Les chefs coutumiers de la République démocratique du Congo montent au créneau contre la nouvelle loi foncière, estimant qu’elle ne garantit pas suffisamment la protection de leurs droits ni ceux des communautés autochtones. Ils ont officiellement saisi le président de la République, Félix Antoine Tshisekedi Tshilombo, pour lui faire part de leurs préoccupations.
Conduite par Sa Majesté Mfumu Difima Ntinu, président national, et Khele Lembalemba, secrétaire général du Conseil supérieur de l’Autorité traditionnelle et coutumière (CONATC-RDC), une délégation des autorités coutumières a déposé, ce mardi 13 janvier 2026, un communiqué au Palais de la Nation ainsi qu’au ministère des Affaires foncières. Le document exprime de sérieuses réserves sur la loi foncière promulguée le 31 décembre 2025.
Une loi jugée insuffisante pour les droits coutumiers
Tout en saluant l’ordonnance présidentielle visant à sécuriser les terres coutumières – perçue comme un signal fort de la volonté politique du Chef de l’État –, les chefs coutumiers estiment que la loi reste lacunaire dans sa mise en œuvre concrète. Selon eux, plusieurs dispositions ne protègent pas suffisamment les droits historiques des chefs coutumiers ni les intérêts des communautés autochtones locales.

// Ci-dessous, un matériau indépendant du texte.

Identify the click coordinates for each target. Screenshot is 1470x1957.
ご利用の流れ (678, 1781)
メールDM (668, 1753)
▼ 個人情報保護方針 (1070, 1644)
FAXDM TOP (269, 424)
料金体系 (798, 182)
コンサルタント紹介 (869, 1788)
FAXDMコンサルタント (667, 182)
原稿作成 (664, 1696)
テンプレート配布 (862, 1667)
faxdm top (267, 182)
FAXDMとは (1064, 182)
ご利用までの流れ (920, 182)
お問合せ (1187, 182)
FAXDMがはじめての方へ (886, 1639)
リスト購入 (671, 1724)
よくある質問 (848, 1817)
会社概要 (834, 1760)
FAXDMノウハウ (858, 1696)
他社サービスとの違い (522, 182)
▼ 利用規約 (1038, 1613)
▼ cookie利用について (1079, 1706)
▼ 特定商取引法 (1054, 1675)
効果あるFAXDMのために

« L’Autorité coutumière compte sur la bonne volonté promise par la ministre des Affaires foncières, Madame Nsele O’Neige, pour la mise en place urgente d’une commission nationale », a déclaré Sa Majesté Mfumu Difima Ntinu. Cette commission, selon le CONATC, devrait travailler à corriger les failles de la loi à travers des décrets et arrêtés ministériels, avant toute application susceptible de créer de nouveaux conflits.
Face à ce qu’ils considèrent comme un risque pour la paix sociale et la cohésion communautaire, les chefs coutumiers n’excluent pas des mesures fortes. Ils se réservent le droit de bloquer l’application de la loi si leurs revendications ne sont pas prises en compte, affirmant agir dans le seul but de préserver les intérêts des communautés autochtones et la stabilité des entités locales.
Malgré ce ton ferme, le message adressé au Chef de l’État reste empreint d’espoir et d’appel au dialogue institutionnel.
Dans leur communiqué, les chefs coutumiers ont également lancé un appel à leurs pairs à travers le pays, les invitant à rester unis et vigilants face aux réformes en cours.
« Aux autorités coutumières trop longtemps marginalisées et opprimées, puissions-nous espérer une année de reconnaissance institutionnelle », ont-ils déclaré, exprimant le souhait de voir enfin consacrée la place de l’autorité traditionnelle dans la gouvernance foncière et institutionnelle de la RDC.
Par cette démarche, le CONATC entend rappeler que toute réforme foncière durable en République démocratique du Congo ne peut se faire sans l’implication effective des autorités coutumières, gardiennes des terres ancestrales et piliers de la cohésion communautaire.